Complete Scumware Removal
by LoungeTab (LoungeTab@hotmail.com)
This is an article in response to "Scumware, Spyware, Adware, Sneakware" in 21:2.
First I would like to commend shinohara on writing a great article about the nastiest of nasties. One thing I noticed was where he said MSCONFIG.EXE was available in all versions of Microsoft since Windows 98. Actually, MSCONFIG.EXE isn't included with any installation options of Windows 2000, but any version of MSCONFIG.EXE will work under Windows 2000.
I recommend the Windows XP version which is available at: downloads.thetechguide.com/msconfig.zip
I thought I would also add my own process for eradicating all types of scumware.
Are You Infected?
First, how do you know if you are infected with scumware?
If any of the following sound familiar:
- A gangload of pop-ups, even when not connected to the Internet.
- Internet Explorer toolbars (95% are scumware).
- Homepage hijacking (inability to change homepage).
- Internet activity from modem when no Internet applications are running.
- Numerous processes running that have seemingly random names.
- A process that has "XXX" or "teen" in its name (quit looking at so much porn!).
- Serious decay in system speed.
Then more than likely you are infected with scumware.
What to do next? Let's get rid of it. All of it.
Removal
The following instructions are for users of all versions of Windows.
First you have to download, install, and update these programs. It is extremely important for you to manually update these programs because some of them do not have the latest definitions when you download them.
Now go ahead and restart your computer into Safe Mode (hit F8 before the Windows splash screen comes up).
After your computer has booted into Safe Mode you will want to first run CWShredder.
After launching, select "Fix" and it will search for and remove any CoolWebSearch programs.
CoolWebSearch likes to change many Internet Explorer settings, adding their own websites to trusted sites, changing your search preferences and homepages, and redirecting you to their sites whenever you mistype a URL. CWShredder should take less than a minute to run.

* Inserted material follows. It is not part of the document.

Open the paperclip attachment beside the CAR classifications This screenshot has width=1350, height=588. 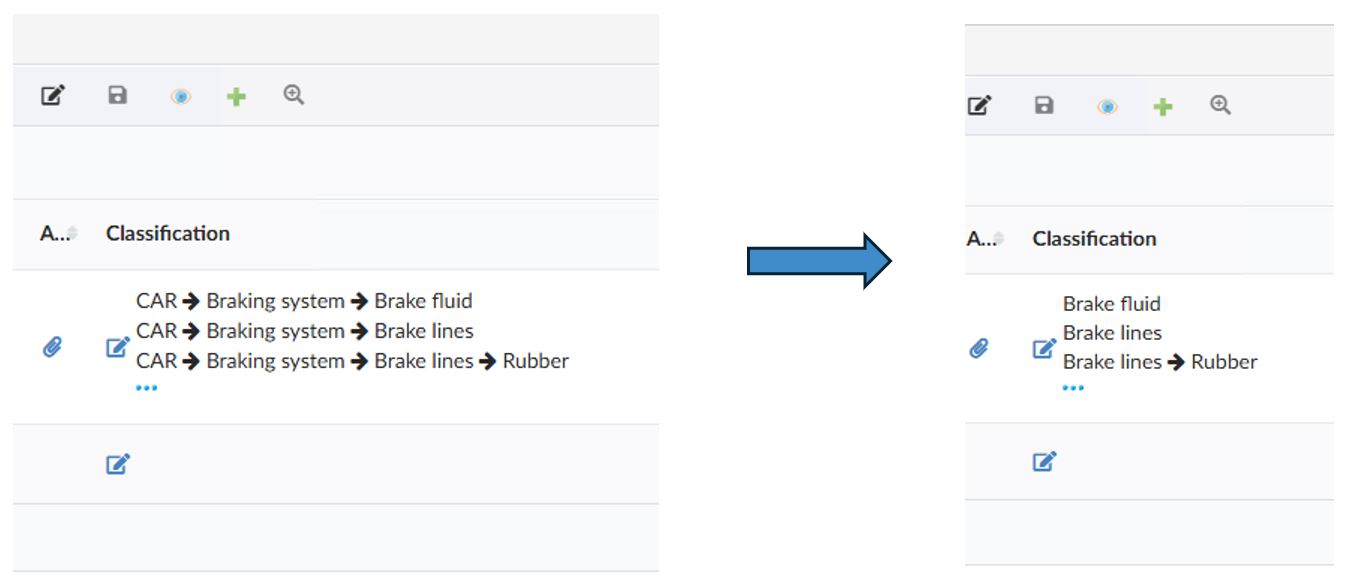(52, 347)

Next on the list is Spybot S&D. Run this nifty little program and it will scan the registry and files for occurrences of scumware. Select "Search and Destroy" from the menu on the left and then scan on the screen it brings up. This program will take about 5-10 minutes to run.
After that is done, run Adaware SE. For this program select smart system scan. This program also searches through the registry and folders for scumware programs. This scan can take anywhere from 10 minutes to 2 hours.

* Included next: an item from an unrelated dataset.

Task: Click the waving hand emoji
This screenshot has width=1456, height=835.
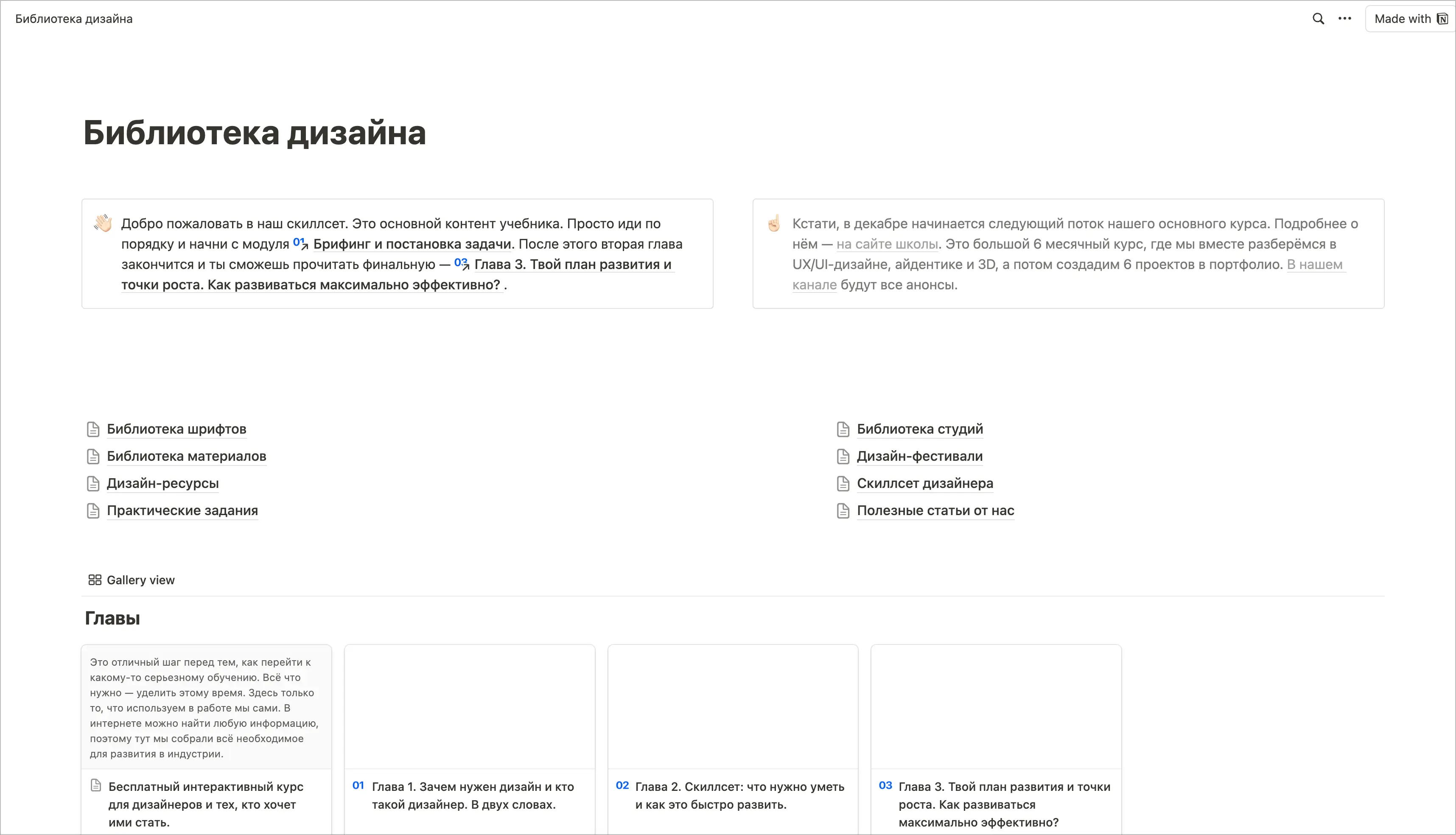Action: point(103,223)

The final file searching program, SpySweeper, is one of the best programs available in my opinion and it would be worth it to purchase the full version. This program does an in-depth scan of all files, folders, and registry entries and removes from them all the leftovers that the previous programs didn't catch. From the main menu select "Sweep Now" and then "Start". After the scan is complete you will be prompted for which files you want to be quarantined. This scan is similar to Adaware and can take anywhere from 20 minutes to 4 hours.

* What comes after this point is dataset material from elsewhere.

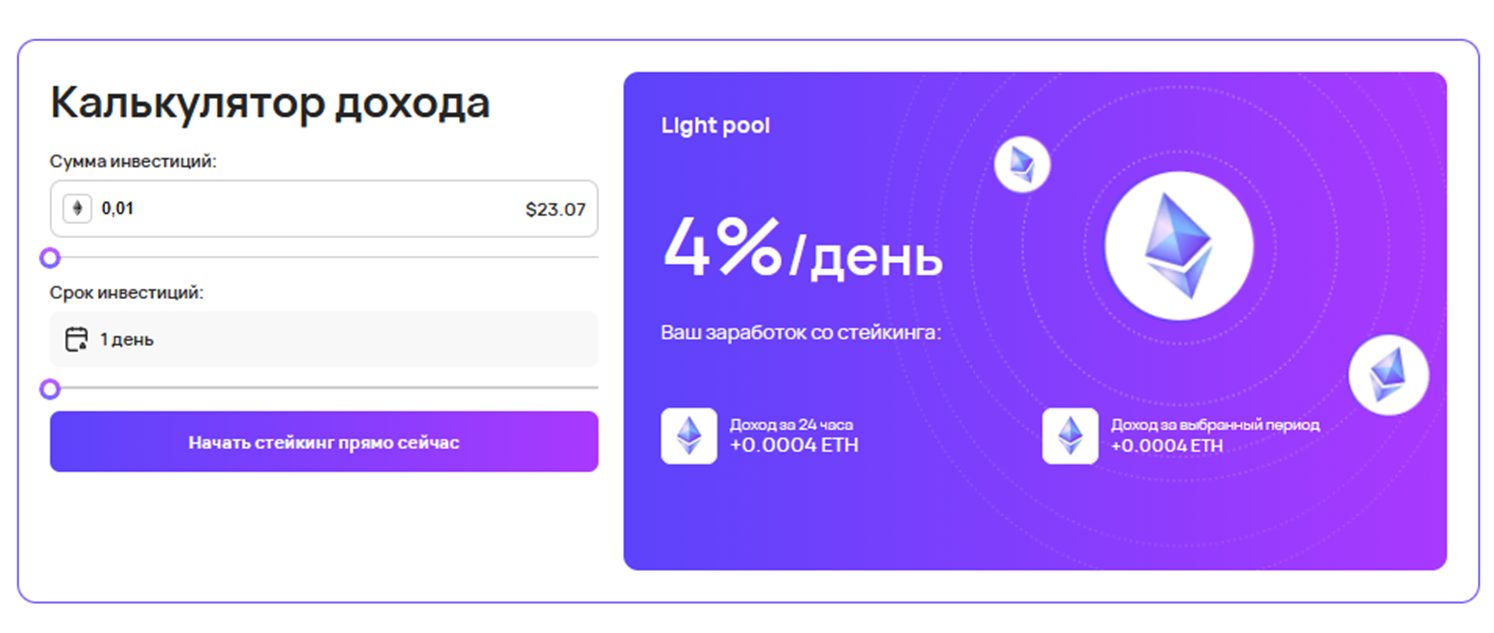Click the 24-hour income value +0.0004 ETH
The width and height of the screenshot is (1494, 633).
tap(794, 445)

Finally, run HijackThis at the menu select "Scan" and it will display a complete list of BHOs, Internet Explorer toolbars, startup items, and extra buttons added to Internet Explorer. Be sure you understand what each entry is before you remove it! You may want to keep many of these entries.
Kazaa
Did you ever have Kazaa installed on your computer?
If so, go to www.spychecker.com/program/kazaagone.html and download KazaaBegone to eliminate all traces of Kazaa along with the bundled software that came with it.
Internet Explorer
Sick of Internet Explorer? Can't figure out how to completely remove it from your system?
Download IEradicator from www.litepc.com/ieradicator.html to completely remove it from your computer. Be sure to read the documentation because it won't work with Windows XP or Windows 2000(SR2).
Summary
Your computer should now run much faster since you freed up a lot of processing power from processes that were absolutely worthless.
At this point I usually remove all the applications except SpySweeper and always let it run in the background to notify you of any changes that are made to your Internet Explorer files and startup files.